François Halard

Spring 2020, the beginning of the pandemic, François Halard finds refuge in his Arlesian mansion. So close to Provence, the gentle valleys of the Luberon, the dry Camargue bordering the Mediterranean, the photographer cannot enjoy these southern pleasures. Locked up, isolated, the studios and houses of artists he loves to photograph are inaccessible to him.

 

But there is no lack of inspiration in his 18th century home. Beyond our bracketed lives, this house offers a real spatio-temporal bubble to the artist. Antique objects, silky fabrics, antique furniture, delicate paintings, art books, the playground is infinite! It is thus on the good advice of art dealer and curator Oscar Humphries that François Halard agrees to capture, during 56 days, the nooks and crannies and treasures that make up his home.

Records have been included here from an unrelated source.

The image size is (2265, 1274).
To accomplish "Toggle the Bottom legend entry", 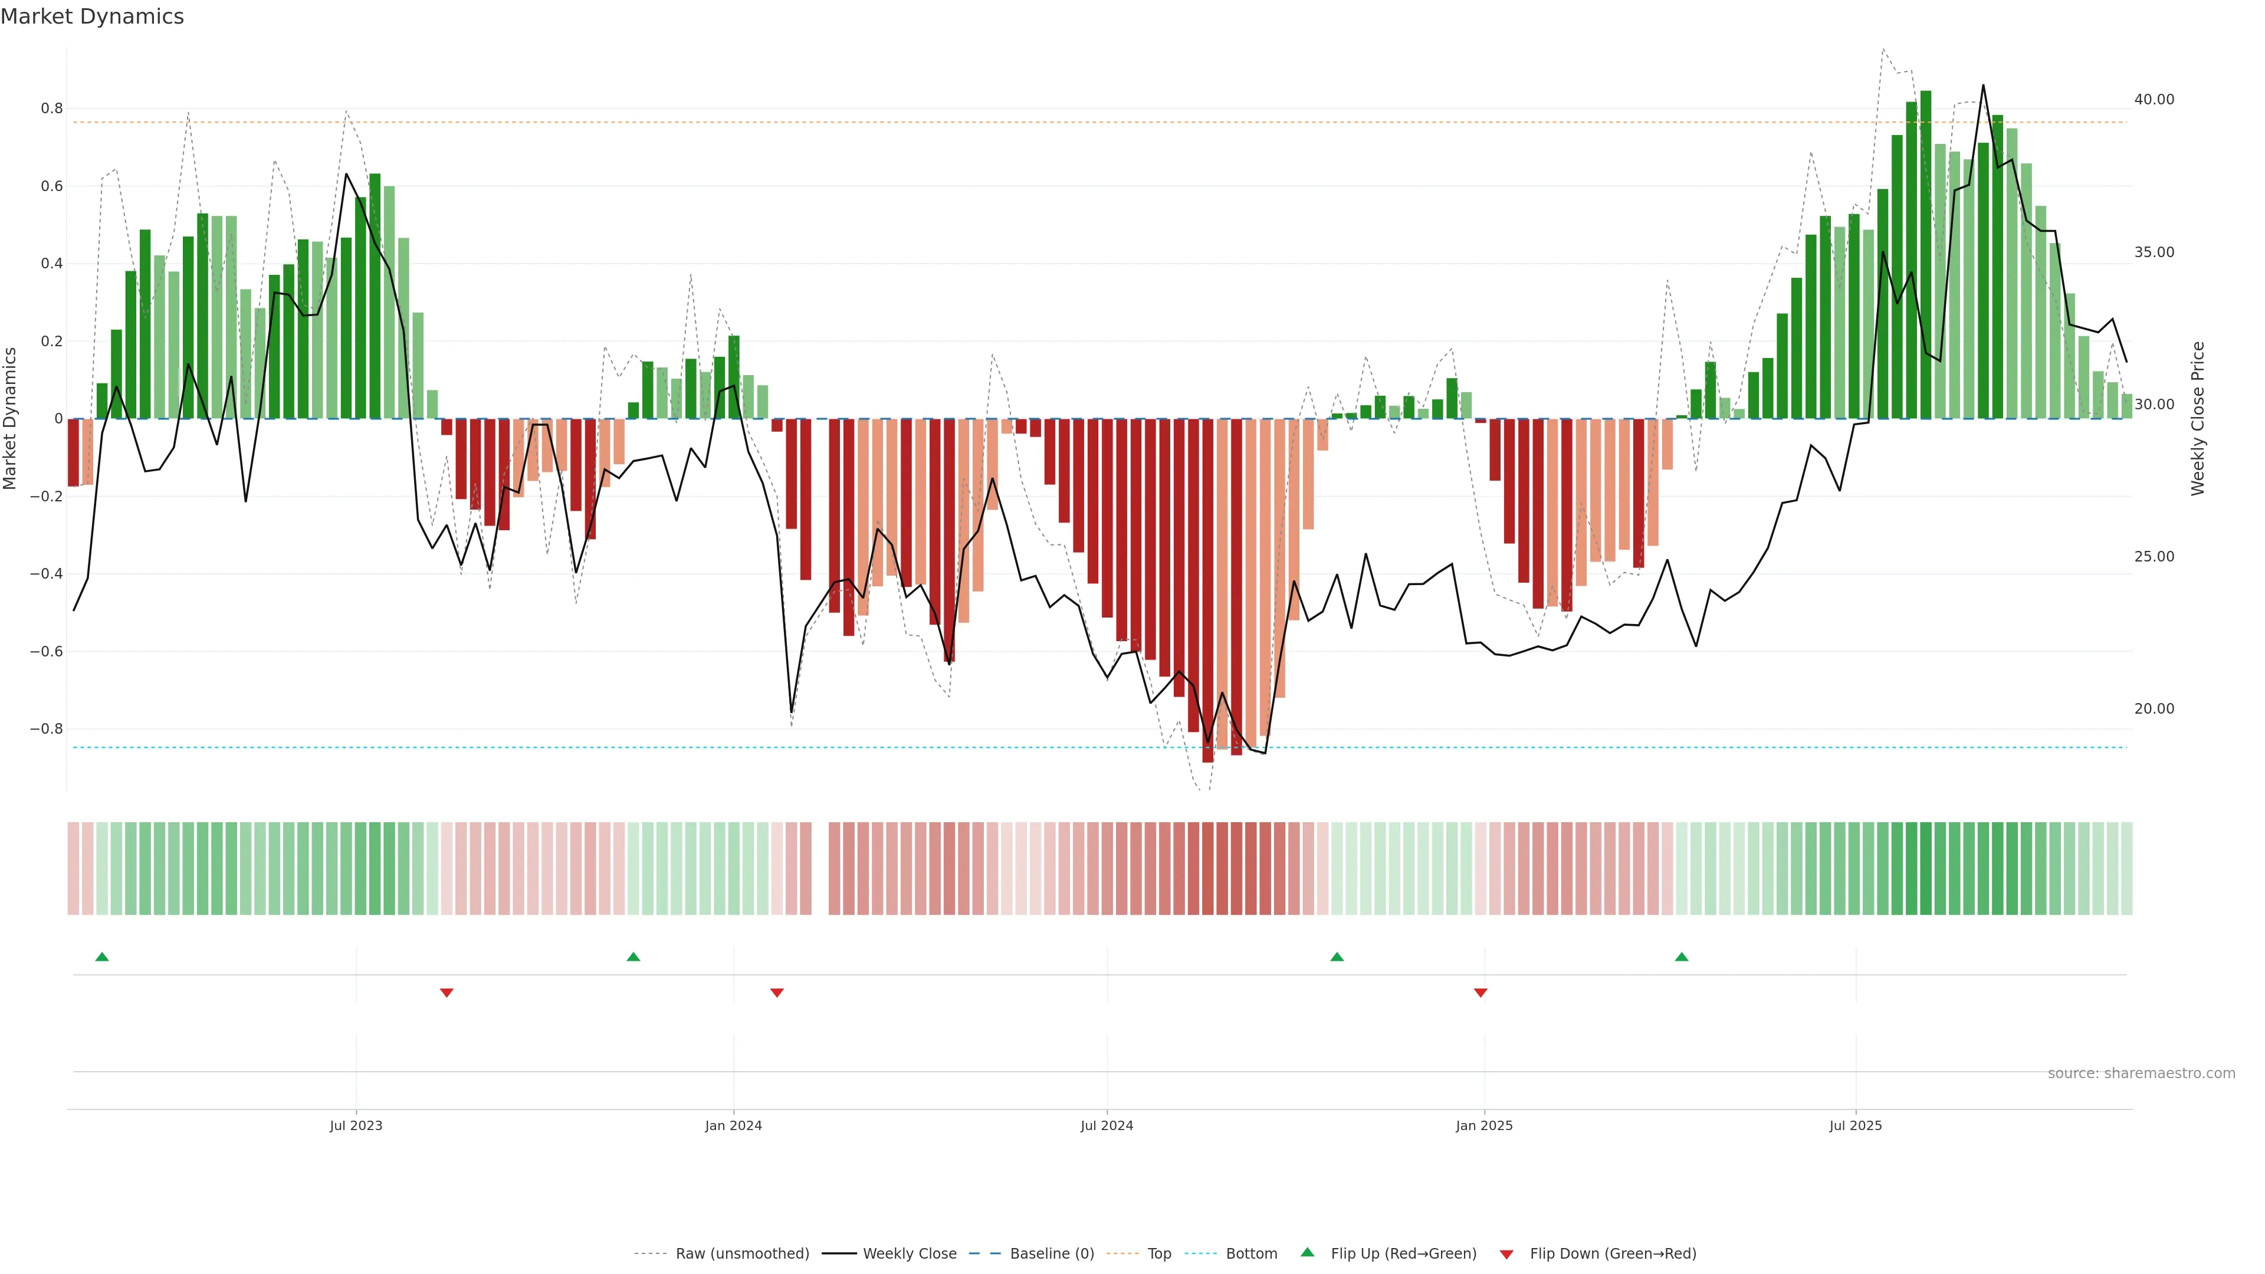I will coord(1251,1254).
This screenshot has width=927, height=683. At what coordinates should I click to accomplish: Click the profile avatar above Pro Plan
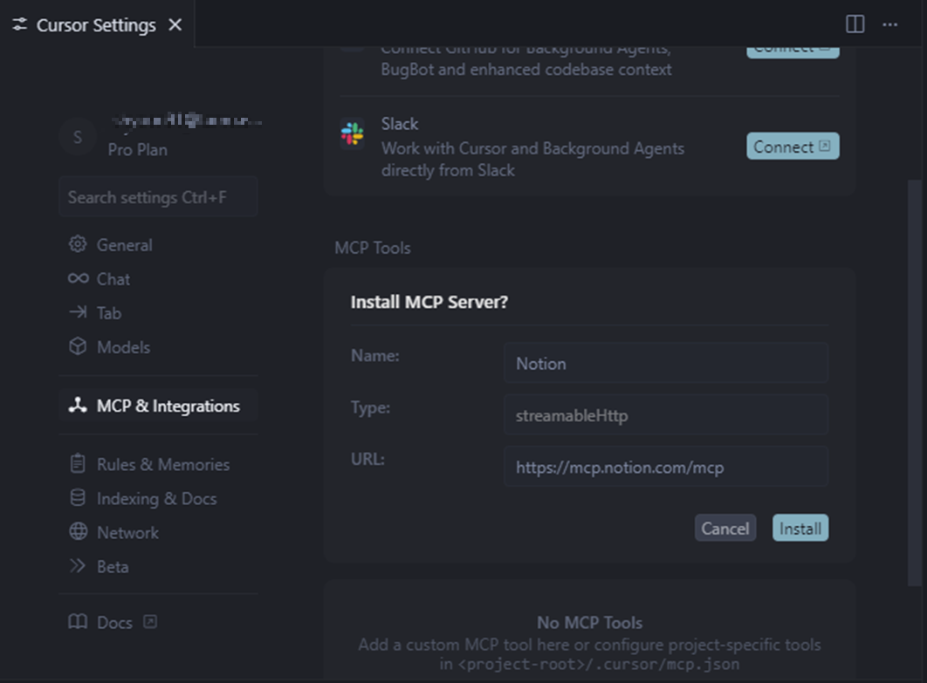click(x=78, y=137)
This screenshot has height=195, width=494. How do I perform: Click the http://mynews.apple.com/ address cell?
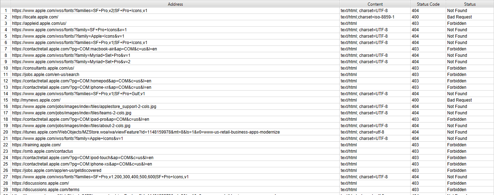(x=36, y=100)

The pictures, eternal Polaroids, are not without reminding those photographed by the painter Cy Twombly. One finds there this blur and this play on the attenuation of colors. The subjects are similar: citrus fruits, flowers, vase, decorative details. The two men play with details, instantaneity and suspended time. Like George Perec, François Halard, through this series, this diary of the confined, questions the usual, the infra-ordinary. Between obsession with memory and artistic references, the photographer draws the essence of these "common things", trivial and futile that make up our lives.


But in spite of the softness and naivety that emerge from these small photos of the intimate, one feels a certain melancholy. That of an enclosed man who, in an anxiety-provoking world context, prefers to focus on the beautiful, this magnificent volatile pleasure essential to happiness.

Until February 28, 2021 at the Yvon Lambert bookstore, 14, rue des Filles du Calvaire, 75003 Paris.